Credo che ci sia qualcosa che non torna. È vero, durante la tua esibizione, il solito petto esibito a favore di camera, avevi la faccia di chi avrebbe davvero voluto essere altrove, e come non capirti e come non esserti solidale, pensa te a finire a giocarsela con Francesco Monte e Valerio Scanu, ma a meno che non ci sia la tua famiglia rapita in qualche luogo segreto, la minaccia di sterminarli nel caso tu ti sottragga a questa scenetta cringe, su quel palco ci sei salito di tua volontà, non te lo ha ordinato un dottore. Hai cioè preso il tuo battito cardiaco venduto come NFT, la tua prossima esibizione su Roblox, le tue istallazioni al Mudec, vestito ovviamente come Abramovic, tutto quanto di performativo hai fatto fin qui, e sei andato a fare la cosa più vecchia e usurata che avevi a disposizione, roba che neanche nei Festival alternativi organizzati da Mediaset nel periodo più oscuro della nostra televisione si era visto.
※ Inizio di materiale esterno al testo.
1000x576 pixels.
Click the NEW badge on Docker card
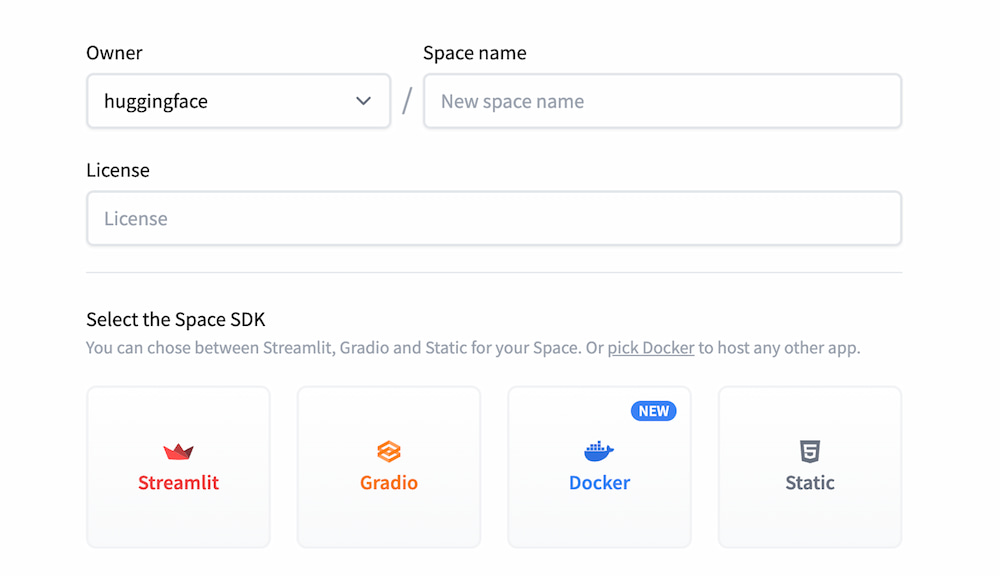[x=654, y=410]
Fino all’ultimo abbiamo tutti sperato che avessi tenuto in serbo la vera sorpresa, che so, che come il Sud Vicious di The Great Rock ‘n’ Roll Swindle, cui continui a scippare impunemente il look, sul più bello avresti tirato fuori una pistola e fatto fuoco su tutto quel pubblico assembrato senza mascherine, magari mostrando un nuovo tatuaggio con su scritto “#IoRestoACasa, cosa di più provocatorio che dimostrarsi assolutamente reazionario, invece hai cantato, hai vinto e ora volerai a Torino a rappresentare San Marino, andando a dimostrare una volta per tutte al resto d’Europa, la vittoria dei Maneskin con la loro carica di fluida sensualità era solo l’antipasto, qual è la vera essenza di noi italiani, popolo di santi, navigatori, poeti e falsari.